Bartlett launched her fashion line VPL (brand) in 2003, filling a niche between lingerie and sportswear. She opened a store in 2009-2016 in SoHo. After VPL she launched a second fashion active line called Never Before with Stella Ishii.

She launched in 2021 her collection of structural forms and furniture called Undisclosed Recipients with Zachary Joslow.

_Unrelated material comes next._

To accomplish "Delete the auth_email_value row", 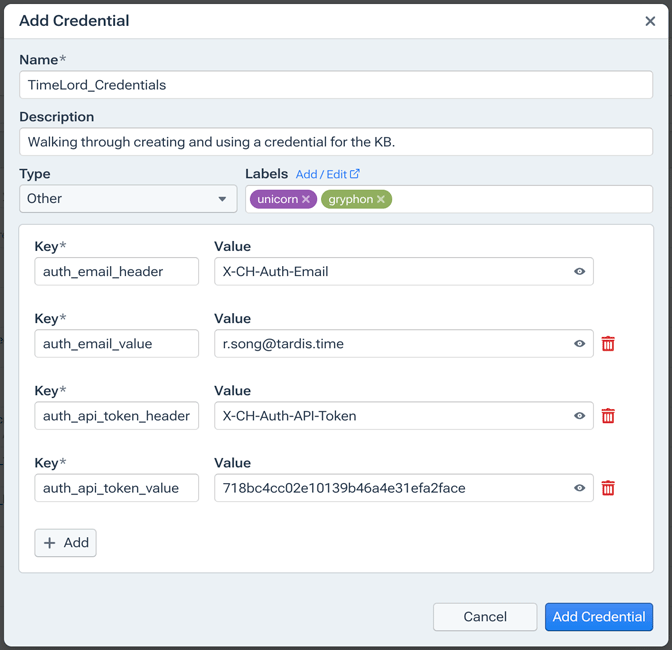I will pos(608,344).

They showed in 2021 in a group show with Tschabalala Self at Gallery 495, and in 2025 at CANADA Gallery in partnership with Anthony Cox (producer).

In 2023, Victoria Bartlett participated in the collective show "Sound The Mouth Can’t Make" at CASE Gallery in Los Angeles, together with Rebecca Watson Horn and Andros Zins-Brown.

==List of achievements==
- 1999 Participated in the Brooklyn Anchorage Exhibition presented by Creative Time called "Exposing the meaning in Fashion through Presentation", curated an installation called Loud & Unhinged with film director Douglas Keeves, art director Richard Pandiscio and set designers Big Room.

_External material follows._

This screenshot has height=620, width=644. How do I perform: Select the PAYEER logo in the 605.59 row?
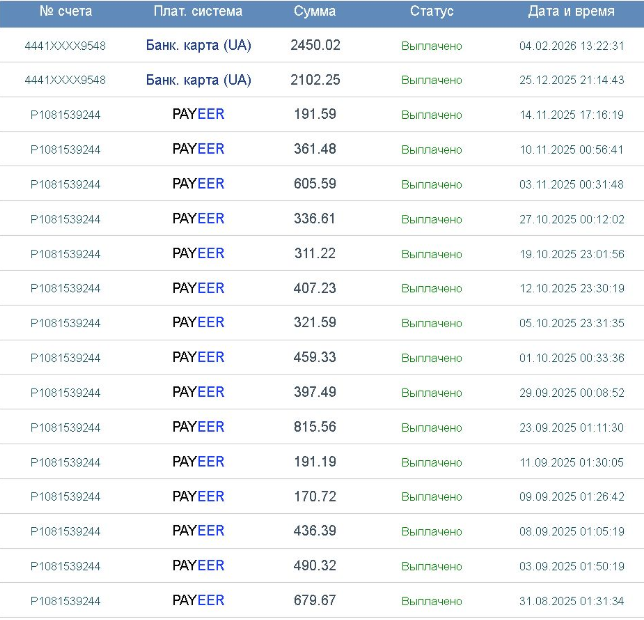(198, 184)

- 2002 Designed the clown sculptures for Ugo Rondinone's exhibition If There Were Anywhere But Desert at Mathew Marks Gallery
- 2005 Participated in FutureFashion's kickoff event for Christo and Jean-Claude's installation of The Gates in Central Park to benefit the Earth Pledge foundation
- 2009 Curated "A Candid look at the Anatomical fascination of Visible Panty Line" with Susanna Cucco and Gloria Capeletti at Gallery Dopolavoro in Milan
- 2011 Curated the show Squat with Orly Genger hosted by Yvonne le Force Villareal of Art Production Fund and Clarissa Dalrymple
- 2011 Designed costumes in latex for a special performance installation at Cedar Lake Contemporary Ballet with choreographer Benoit Swan
- 2011 Collaborated with choreographer Emery LeCrone and Avi Scher for Works & Process at the Guggenheim Museum set to the music of Pulitzer Prize composer Elliott Carter
- 2011 Participated in the sartorial exhibition Limited/Unlimited conceived by Silvia Venturini Fendi and curated by Susanna Cucco in Rome
- 2012 Curated the group show Second skin with 14 artists including Ugo Rondinone, John Giorno, Sarah Lucas, Genesis P-Orridge, Collier Schorr, Jack Pierson, Adam McEwen, Philip-Lorca diCorcia, David Armstrong, Judith Eisler, Jessica Mitrani, Shoplifter, Mark Borthwick and Katerina Jebb
- 2012 Winner of the CFDA/Lexus Eco Challenge
- 2013 "Lightness of Being" live clown sculpture collaboration with Ugo Rondinone for the Public Art Fund in City Hall Park
- 2014 Snoopy & Belle in Fashion 30 years of fashion, recreated outfits of VPL Designs along with 26 other designers including Calvin Klein for an exhibition tour starting at New Museum, New York
- 2015 Designed costumes for Emery LeCrone's "The Innermost Part of Something" at The Joyce Theater for the New Ballet Festival
- 2015- 2016 Collaborated with artist Ugo Rondinone for the show I Heart John Giorno at Palais de Tokyo, Paris for the multi-channel video installation “Thanks 4 Nothing”, a recital of artist John Giorno's poem.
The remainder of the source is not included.